Data Organization in Spreadsheets
Author: Karl W. Broman and Kara H. Woo
Publication data:
Online version: https://www.tandfonline.com/doi/full/10.1080/00031305.2017.1375989
Description: This article offers practical recommendations for organizing data in spreadsheets, like Microsoft Excel and Google Sheets, to reduce errors and lower the barrier for later analyses due to limitations in spreadsheets or quirks in the software.
Importance: Influences teaching both data and non-data practitioners to create more analysis-friendly spreadsheets, and has been described to outline "spreadsheet best practices".

== Data visualizations ==

Quantitative Graphics in Statistics: A Brief History
Author: James R. Beniger and Dorothy L. Robyn
Publication data:
Online version: https://www.jstor.org/stable/2683467
Description: Outlines history and evolution of quantitative graphics in statistics, going through spatial organization (17th and 18th centuries), discrete comparison (18th and 19th centuries), continuous distribution (19th century), and multivariate distribution and correlation (late 19th and 20th centuries).
Importance: Helps put into perspective for learning data practitioners the recency of graphics that are used. A later publication "Graphical Methods in Statistics" by Stephen Fienberg in 1979 writes that his publication "owes much to the work of Beniger and Robyn".

== Practice ==
Data Science for Business
Author: Foster Provost and Tom Fawcett
Publication data:
Online version: N/A
Description: Broadly outlines principles of data science and data-analytic thinking for businesses.
Importance: Cited over 3,000 times, it is "highly recommended for students" but also it is also recommended due to its "relevance to senior management leaders who want to build and lead a team of data scientists and implement data science in solving complex business problems".

== Tooling ==
Hidden Technical Debt in Machine Learning Systems
Author: D. Sculley, Gary Holy, Daniel Golovin, Eugene Davydov, Todd Phillips, Dietmar Ebner, Vinay Chaudhary, Michael Young, Jean-François Crespo, Dan Dennison
Publication data:
Online version: https://proceedings.neurips.cc/paper_files/paper/2015/file/86df7dcfd896fcaf2674f757a2463eba-Paper.pdf
Description: This paper argues that it is "dangerous to think of [complex machine learning] quick wins as coming for free" and overviews risk factors to account for when implementing a machine learning system.
Importance: All authors worked for Google, article is cited over 2,000 times, and helped practitioners thinking about quickly implementing a machine learning tool without understanding the long-term maintenance of the tool.

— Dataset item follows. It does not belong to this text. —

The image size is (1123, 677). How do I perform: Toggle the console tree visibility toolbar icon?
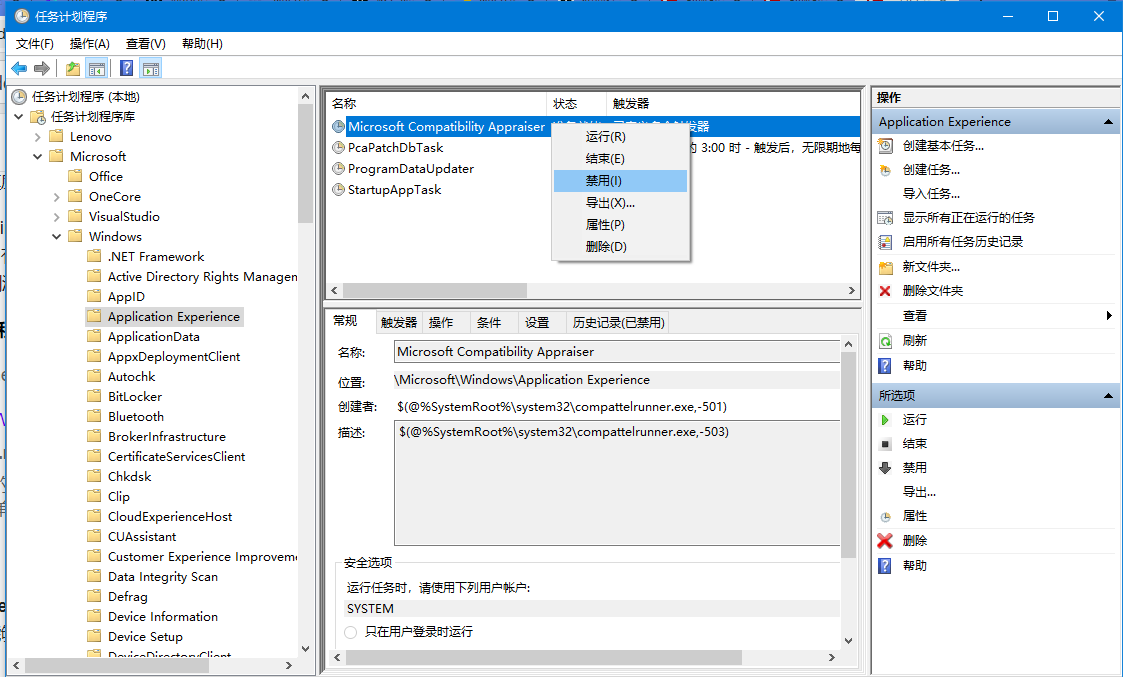pos(96,68)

A few useful things to know about machine learning
Author: Pedro Domingos
Publication data:
Online version: https://dl.acm.org/doi/10.1145/2347736.2347755 https://homes.cs.washington.edu/~pedrod/papers/cacm12.pdf
Description: The purpose of this paper is to distill inaccessible "folk knowledge" to effectively implement machine learning projects because "machine learning projects take much longer than necessary or wind up producing less-than-ideal results".
Importance: Cited over 4,000 times to influence the common set of knowledge for data practitioners using machine learning.

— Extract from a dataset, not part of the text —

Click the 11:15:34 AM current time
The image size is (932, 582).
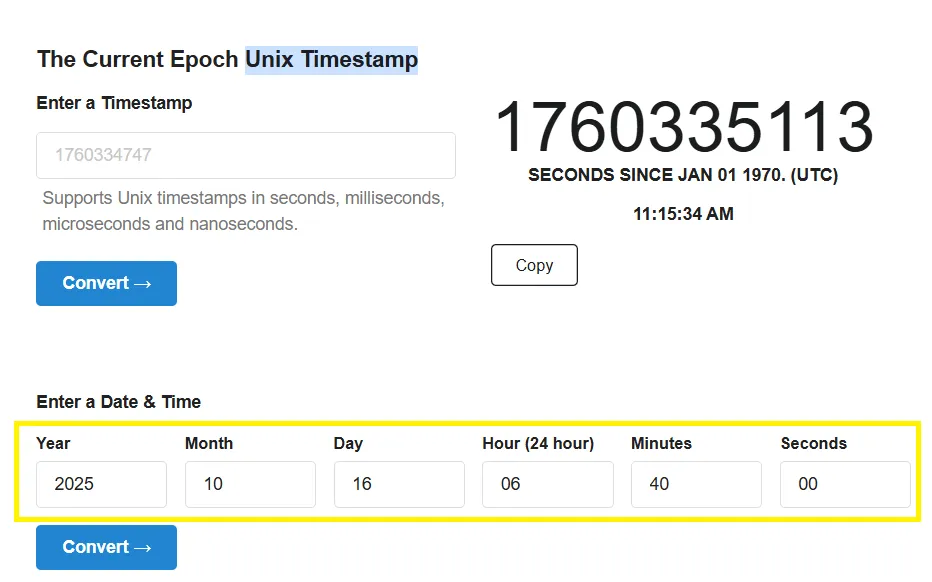(x=683, y=213)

== Teaching data science ==
The Introductory Statistics Course: A Ptolemaic Curriculum
Author: George W. Cobb
Publication data:
Online version: https://escholarship.org/uc/item/6hb3k0nz
Description: This paper argues for a rethinking of how teachers of statistics should structure their introductory statistics courses away from the technical machinery based on the normal distribution and towards simpler alternative methods based on permutations done on computers.
Importance: Cited over 300 times, this paper influenced teachers of statistics in the 21st century to reconsider teaching the mere mechanics of statistics, while the use of computers can be leveraged for doing more with less.